S'il y a un homme capable de galvaniser ses troupes pour une mission impossible, c'est bien lui. Ce mardi soir, la salle de presse du camp d'entraînement de Benfica était comble pour accueillir José Mourinho. À la veille de recevoir le géant espagnol pour l'ultime journée de la phase de ligue, le technicien portugais est apparu déterminé, grave, mais combatif.
La donne est simple et brutale : classé à une inquiétante 29e place, Benfica est virtuellement éliminé de toute compétition européenne. Seule une victoire de prestige face au Real Madrid, combinée à des résultats favorables ailleurs, peut leur permettre d'arracher une place en barrages.
Face à un Real Madrid actuellement 3e qui vient chercher sa place dans le Top 8, le défi semble insurmontable. Mais c'est précisément ce genre de scénario "vie ou mort" que Mourinho affectionne. Il a utilisé cette conférence de presse pour évacuer la peur du vide et transformer la pression de l'élimination en rage de vaincre.

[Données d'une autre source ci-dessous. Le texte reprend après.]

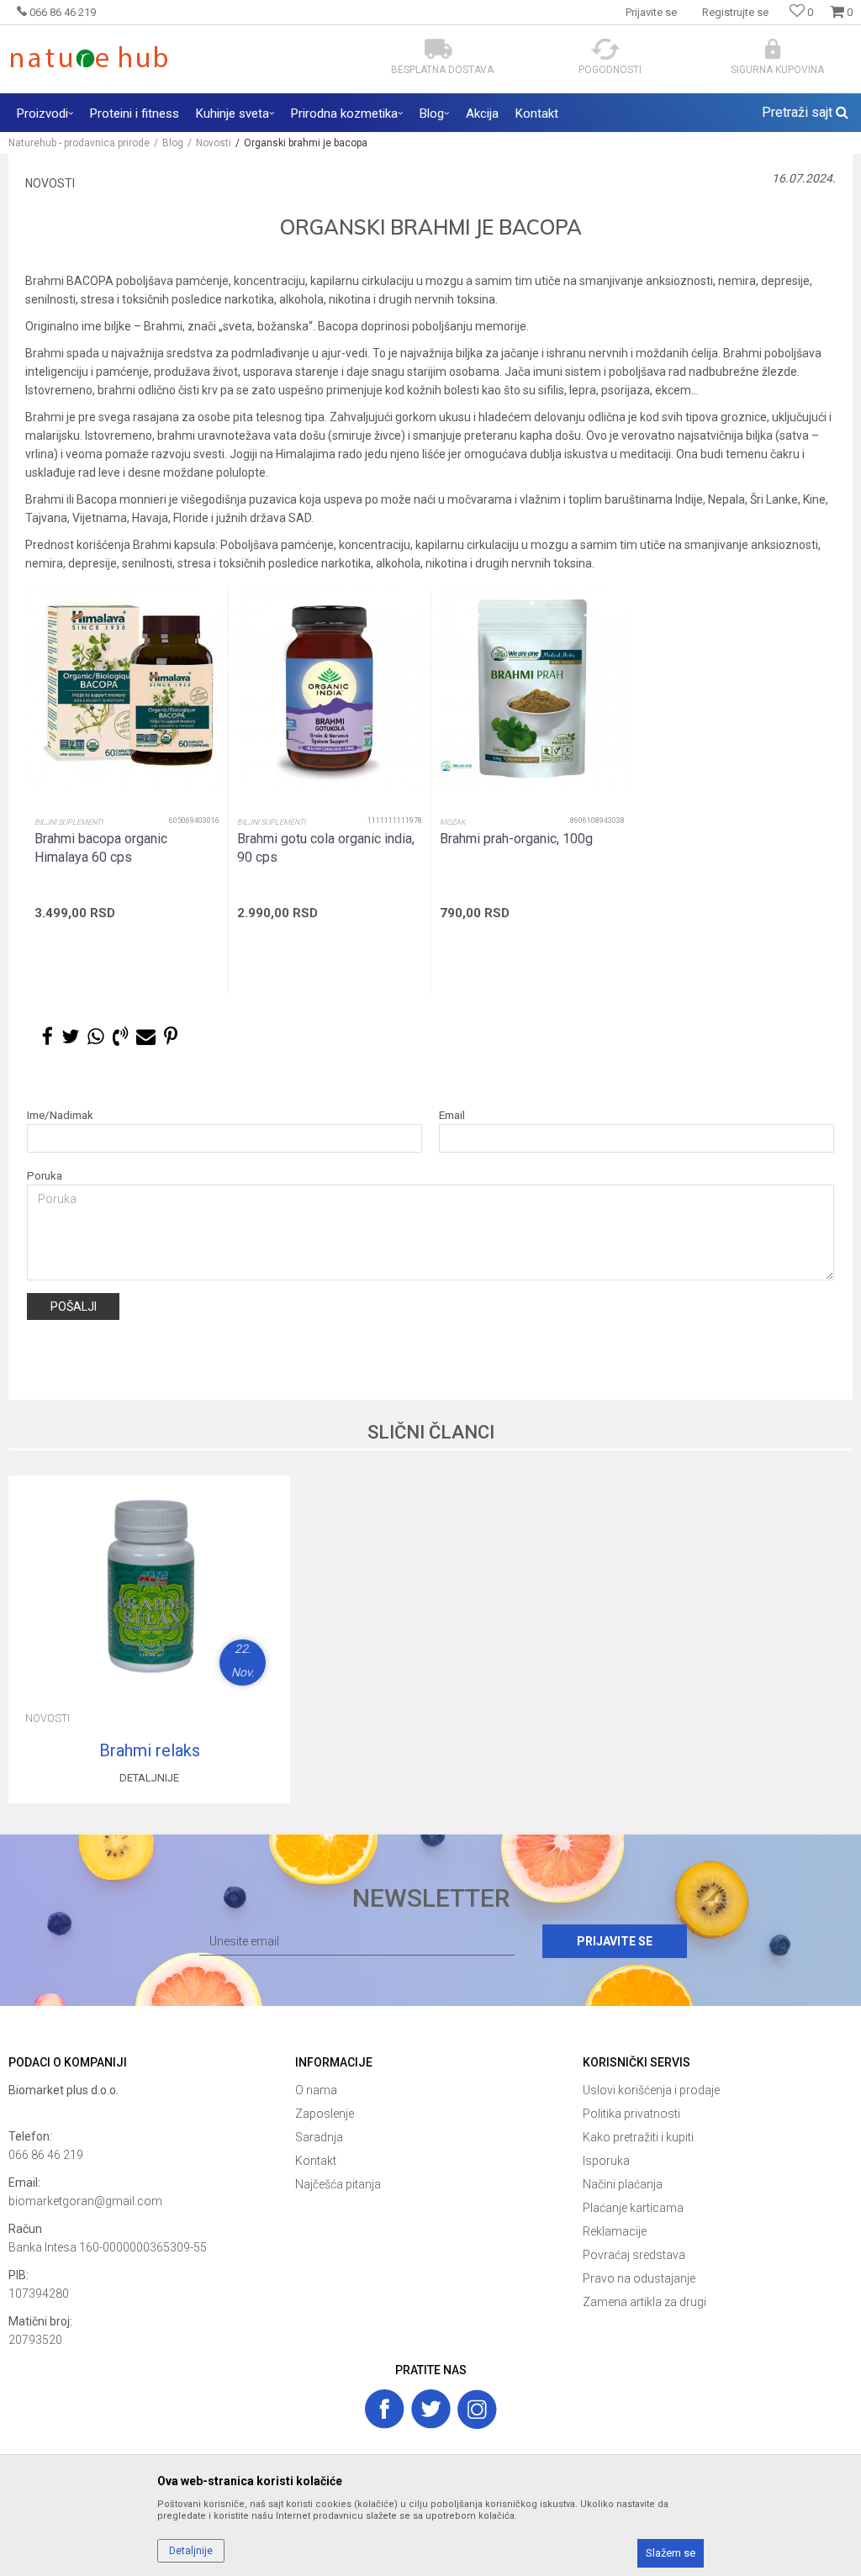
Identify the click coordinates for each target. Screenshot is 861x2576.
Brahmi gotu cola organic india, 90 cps (326, 848)
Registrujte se (735, 12)
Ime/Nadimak (60, 1115)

Ce qu'attend José Mourinho du match : « C'est difficile à prévoir. On a beau en parler, une chose est indéniable et, en même temps, fascinante : l'imprévisibilité du jeu. On ne sait jamais ce qui va se passer. On analyse l'adversaire et notre propre équipe, mais tellement de choses peuvent arriver. On essaie de préparer l'équipe au mieux et d'affronter une équipe qu'on connaît tous. Notre seul objectif, c'est la victoire. On ne tient pas compte des autres résultats ; si on ne gagne pas, on ne passe pas au tour suivant. »
Le mystère arbitrale qui entoure le Barça : « Franchement, ça ne m'intéresse pas. Je vis ma carrière au jour le jour. Je pense à aujourd'hui et à demain, pas à hier. Ce qui est fait est fait, point final. »
Sur l'arbitre et le mercato de Benfica : « Je ne pense ni aux arrivées ni aux départs pour le moment. On ne sait jamais ce qui peut arriver. Nous avons deux joueurs importants blessés pour la seconde moitié de la saison. Je suis très serein quant au mercato. Concernant l'arbitre, j'ai dit il y a quelques semaines que je ne m'en souciais pas trop et que je préférais ne pas commenter ses décisions avant les matchs, car je suis convaincu qu'il fera de son mieux. Je parle des arbitres après les rencontres. »
Mourinho sur l'expérience d'Arbeloa : « Vous avez une qualité que je respecte énormément : vous savez parfaitement mener les choses là où vous le souhaitez. Ma question portait sur l'entraîneur de la Juventus, pas celui du Real Madrid. Ce qui me surprend, c'est qu'un entraîneur sans expérience prenne les rênes d'un grand club. En 2000, Benfica a embauché un entraîneur qui n'avait jamais entraîné personne, et ils me voulaient comme entraîneur principal, alors que je pensais être leur adjoint. Cela vous a donné l'occasion idéale de parler d'Arbeloa. Arbeloa est comme un fils pour moi, bien plus qu'un simple ancien joueur. Álvaro est l'un de mes joueurs préférés. Il n'était pas le meilleur joueur que j'ai eu au Real Madrid, mais il était certainement parmi les meilleurs. C'est la dernière personne sur laquelle je mettrais la pression. »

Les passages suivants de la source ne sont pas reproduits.